Exactly as they appear below, repeat the lines from the one with "HENRI (72, 1425)" through the one with "viewtopic.php?t=3148 (95, 1278)", and no others.

**Exercise input**.
*****

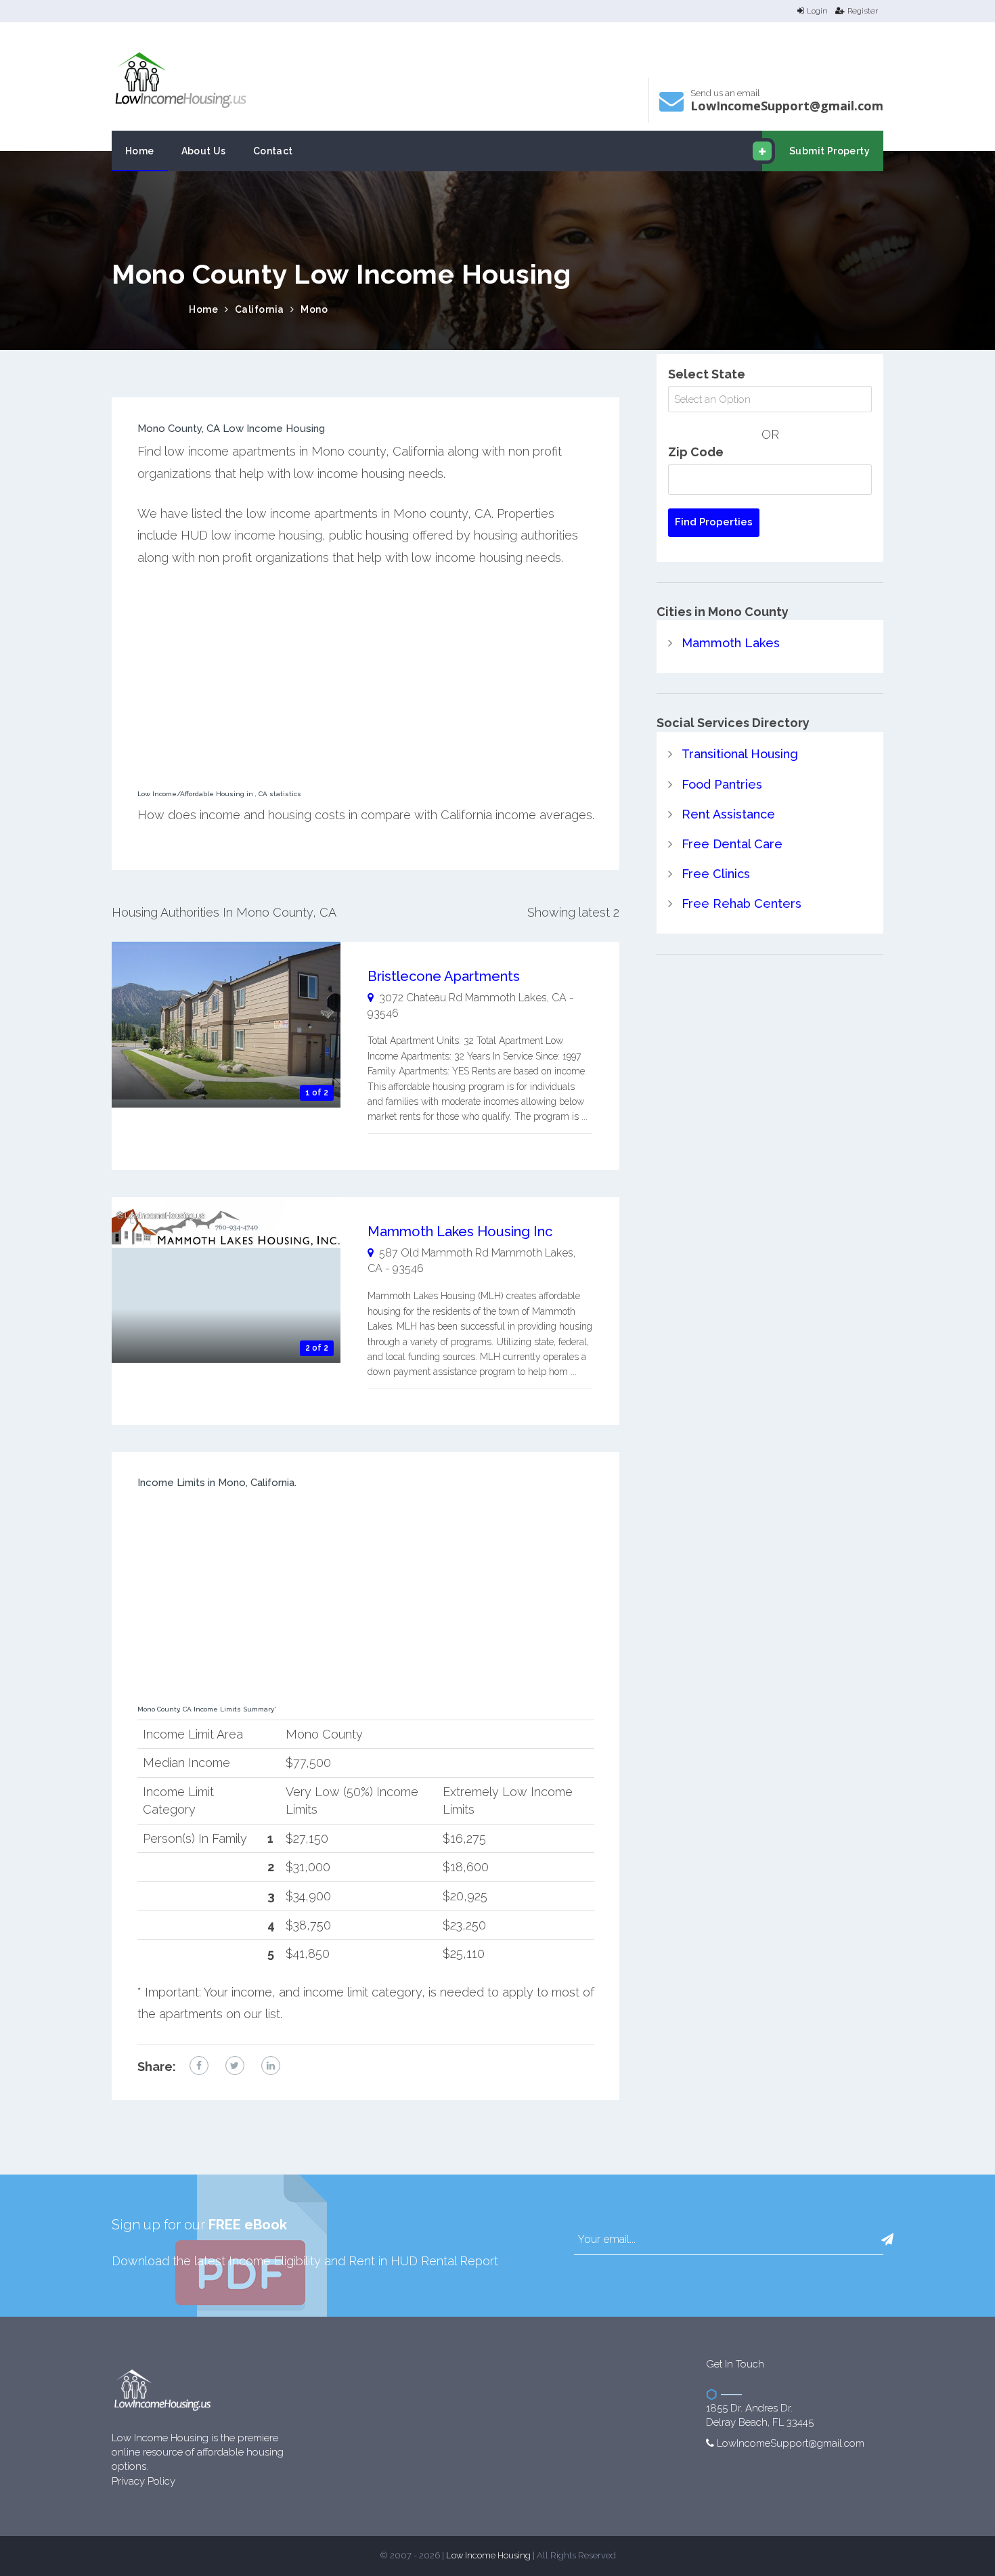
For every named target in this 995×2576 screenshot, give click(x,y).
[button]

*****

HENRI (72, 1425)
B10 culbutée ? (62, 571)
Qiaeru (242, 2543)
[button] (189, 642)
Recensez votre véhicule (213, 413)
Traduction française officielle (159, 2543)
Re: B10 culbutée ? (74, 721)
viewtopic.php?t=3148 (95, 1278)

*****

**Reply to the exercise**.
HENRI (72, 1425)
B10 culbutée ? (62, 571)
Qiaeru (242, 2543)
[button] (189, 642)
Recensez votre véhicule (213, 413)
Traduction française officielle (159, 2543)
Re: B10 culbutée ? (74, 721)
viewtopic.php?t=3148 (95, 1278)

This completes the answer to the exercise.